> _Problem_
Take the records underneath and set them down exactly.

━━━━━━━━━━━━━━━━

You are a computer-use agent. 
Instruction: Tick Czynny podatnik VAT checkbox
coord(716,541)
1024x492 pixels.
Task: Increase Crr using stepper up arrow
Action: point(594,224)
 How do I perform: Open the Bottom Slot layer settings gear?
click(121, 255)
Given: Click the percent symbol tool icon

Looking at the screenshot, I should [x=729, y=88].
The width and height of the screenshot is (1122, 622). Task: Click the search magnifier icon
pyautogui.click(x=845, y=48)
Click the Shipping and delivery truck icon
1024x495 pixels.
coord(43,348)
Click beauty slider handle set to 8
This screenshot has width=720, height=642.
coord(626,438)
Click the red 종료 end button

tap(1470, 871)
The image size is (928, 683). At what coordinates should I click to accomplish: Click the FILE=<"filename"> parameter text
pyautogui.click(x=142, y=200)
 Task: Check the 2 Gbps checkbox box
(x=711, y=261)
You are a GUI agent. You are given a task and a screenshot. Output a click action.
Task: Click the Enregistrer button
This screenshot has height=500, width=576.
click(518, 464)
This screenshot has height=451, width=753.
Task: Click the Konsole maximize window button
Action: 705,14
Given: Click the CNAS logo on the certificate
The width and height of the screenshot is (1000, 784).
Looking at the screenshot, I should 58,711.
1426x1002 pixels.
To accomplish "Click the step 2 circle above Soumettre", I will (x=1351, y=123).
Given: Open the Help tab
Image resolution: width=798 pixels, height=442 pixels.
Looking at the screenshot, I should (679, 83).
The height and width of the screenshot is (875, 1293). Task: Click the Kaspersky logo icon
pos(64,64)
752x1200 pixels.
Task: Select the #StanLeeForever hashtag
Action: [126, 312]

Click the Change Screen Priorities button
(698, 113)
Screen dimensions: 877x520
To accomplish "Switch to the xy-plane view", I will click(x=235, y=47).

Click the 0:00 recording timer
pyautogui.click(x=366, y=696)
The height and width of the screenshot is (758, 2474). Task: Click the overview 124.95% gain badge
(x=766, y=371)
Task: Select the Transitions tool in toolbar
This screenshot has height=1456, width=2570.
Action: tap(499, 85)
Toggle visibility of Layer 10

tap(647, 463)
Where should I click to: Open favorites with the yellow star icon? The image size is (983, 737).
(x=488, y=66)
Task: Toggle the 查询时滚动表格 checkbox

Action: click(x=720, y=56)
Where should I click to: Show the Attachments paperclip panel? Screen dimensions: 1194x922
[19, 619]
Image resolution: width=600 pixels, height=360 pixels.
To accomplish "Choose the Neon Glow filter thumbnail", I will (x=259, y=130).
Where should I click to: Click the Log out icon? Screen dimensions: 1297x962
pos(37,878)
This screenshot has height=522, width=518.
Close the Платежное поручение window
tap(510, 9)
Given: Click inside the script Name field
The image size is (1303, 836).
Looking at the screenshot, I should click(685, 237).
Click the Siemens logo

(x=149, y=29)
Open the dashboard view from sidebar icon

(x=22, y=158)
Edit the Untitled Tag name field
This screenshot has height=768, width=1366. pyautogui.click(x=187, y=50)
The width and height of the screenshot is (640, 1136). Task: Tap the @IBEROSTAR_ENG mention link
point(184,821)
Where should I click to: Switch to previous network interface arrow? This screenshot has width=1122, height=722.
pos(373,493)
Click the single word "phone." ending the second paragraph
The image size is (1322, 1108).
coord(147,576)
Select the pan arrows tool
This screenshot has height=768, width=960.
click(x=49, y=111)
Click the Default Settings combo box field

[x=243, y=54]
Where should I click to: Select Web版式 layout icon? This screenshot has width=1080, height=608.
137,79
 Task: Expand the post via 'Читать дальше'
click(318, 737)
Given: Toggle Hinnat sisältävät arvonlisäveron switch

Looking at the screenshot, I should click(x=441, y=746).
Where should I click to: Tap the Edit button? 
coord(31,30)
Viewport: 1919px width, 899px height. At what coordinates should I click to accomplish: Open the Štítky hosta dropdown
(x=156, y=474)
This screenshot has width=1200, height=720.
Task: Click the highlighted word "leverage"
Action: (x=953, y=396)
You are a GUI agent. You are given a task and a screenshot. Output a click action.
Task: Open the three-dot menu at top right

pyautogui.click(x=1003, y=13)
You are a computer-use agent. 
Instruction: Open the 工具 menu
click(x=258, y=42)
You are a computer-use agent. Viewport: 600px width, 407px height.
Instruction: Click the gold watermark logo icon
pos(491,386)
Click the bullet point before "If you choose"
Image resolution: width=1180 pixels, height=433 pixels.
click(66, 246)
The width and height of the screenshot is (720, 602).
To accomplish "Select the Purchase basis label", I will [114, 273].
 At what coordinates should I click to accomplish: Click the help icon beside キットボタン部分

━━━━━━━━━━━━━━━━

> _Exercise answer_
You are a computer-use agent. 
Instruction: Tick Czynny podatnik VAT checkbox
coord(716,541)
1024x492 pixels.
Task: Increase Crr using stepper up arrow
Action: point(594,224)
 How do I perform: Open the Bottom Slot layer settings gear?
click(121, 255)
Given: Click the percent symbol tool icon

Looking at the screenshot, I should [x=729, y=88].
The width and height of the screenshot is (1122, 622). Task: Click the search magnifier icon
pyautogui.click(x=845, y=48)
Click the Shipping and delivery truck icon
1024x495 pixels.
coord(43,348)
Click beauty slider handle set to 8
This screenshot has width=720, height=642.
coord(626,438)
Click the red 종료 end button

tap(1470, 871)
The image size is (928, 683). At what coordinates should I click to accomplish: Click the FILE=<"filename"> parameter text
pyautogui.click(x=142, y=200)
 Task: Check the 2 Gbps checkbox box
(x=711, y=261)
You are a GUI agent. You are given a task and a screenshot. Output a click action.
Task: Click the Enregistrer button
This screenshot has height=500, width=576.
click(518, 464)
This screenshot has height=451, width=753.
Task: Click the Konsole maximize window button
Action: 705,14
Given: Click the CNAS logo on the certificate
The width and height of the screenshot is (1000, 784).
Looking at the screenshot, I should 58,711.
1426x1002 pixels.
To accomplish "Click the step 2 circle above Soumettre", I will (x=1351, y=123).
Given: Open the Help tab
Image resolution: width=798 pixels, height=442 pixels.
Looking at the screenshot, I should (679, 83).
The height and width of the screenshot is (875, 1293). Task: Click the Kaspersky logo icon
pos(64,64)
752x1200 pixels.
Task: Select the #StanLeeForever hashtag
Action: [126, 312]

Click the Change Screen Priorities button
(698, 113)
Screen dimensions: 877x520
To accomplish "Switch to the xy-plane view", I will click(x=235, y=47).

Click the 0:00 recording timer
pyautogui.click(x=366, y=696)
The height and width of the screenshot is (758, 2474). Task: Click the overview 124.95% gain badge
(x=766, y=371)
Task: Select the Transitions tool in toolbar
This screenshot has height=1456, width=2570.
Action: tap(499, 85)
Toggle visibility of Layer 10

tap(647, 463)
Where should I click to: Open favorites with the yellow star icon? The image size is (983, 737).
(x=488, y=66)
Task: Toggle the 查询时滚动表格 checkbox

Action: click(x=720, y=56)
Where should I click to: Show the Attachments paperclip panel? Screen dimensions: 1194x922
[19, 619]
Image resolution: width=600 pixels, height=360 pixels.
To accomplish "Choose the Neon Glow filter thumbnail", I will (x=259, y=130).
Where should I click to: Click the Log out icon? Screen dimensions: 1297x962
pos(37,878)
This screenshot has height=522, width=518.
Close the Платежное поручение window
tap(510, 9)
Given: Click inside the script Name field
The image size is (1303, 836).
Looking at the screenshot, I should click(685, 237).
Click the Siemens logo

(x=149, y=29)
Open the dashboard view from sidebar icon

(x=22, y=158)
Edit the Untitled Tag name field
This screenshot has height=768, width=1366. pyautogui.click(x=187, y=50)
The width and height of the screenshot is (640, 1136). Task: Tap the @IBEROSTAR_ENG mention link
point(184,821)
Where should I click to: Switch to previous network interface arrow? This screenshot has width=1122, height=722.
pos(373,493)
Click the single word "phone." ending the second paragraph
The image size is (1322, 1108).
coord(147,576)
Select the pan arrows tool
This screenshot has height=768, width=960.
click(x=49, y=111)
Click the Default Settings combo box field

[x=243, y=54]
Where should I click to: Select Web版式 layout icon? This screenshot has width=1080, height=608.
137,79
 Task: Expand the post via 'Читать дальше'
click(318, 737)
Given: Toggle Hinnat sisältävät arvonlisäveron switch

Looking at the screenshot, I should click(x=441, y=746).
Where should I click to: Tap the Edit button? 
coord(31,30)
Viewport: 1919px width, 899px height. At what coordinates should I click to accomplish: Open the Štítky hosta dropdown
(x=156, y=474)
This screenshot has width=1200, height=720.
Task: Click the highlighted word "leverage"
Action: (x=953, y=396)
You are a GUI agent. You are given a task and a screenshot. Output a click action.
Task: Open the three-dot menu at top right

pyautogui.click(x=1003, y=13)
You are a computer-use agent. 
Instruction: Open the 工具 menu
click(x=258, y=42)
You are a computer-use agent. Viewport: 600px width, 407px height.
Instruction: Click the gold watermark logo icon
pos(491,386)
Click the bullet point before "If you choose"
Image resolution: width=1180 pixels, height=433 pixels.
click(66, 246)
The width and height of the screenshot is (720, 602).
To accomplish "Select the Purchase basis label", I will [114, 273].
 At what coordinates should I click to accomplish: Click the help icon beside キットボタン部分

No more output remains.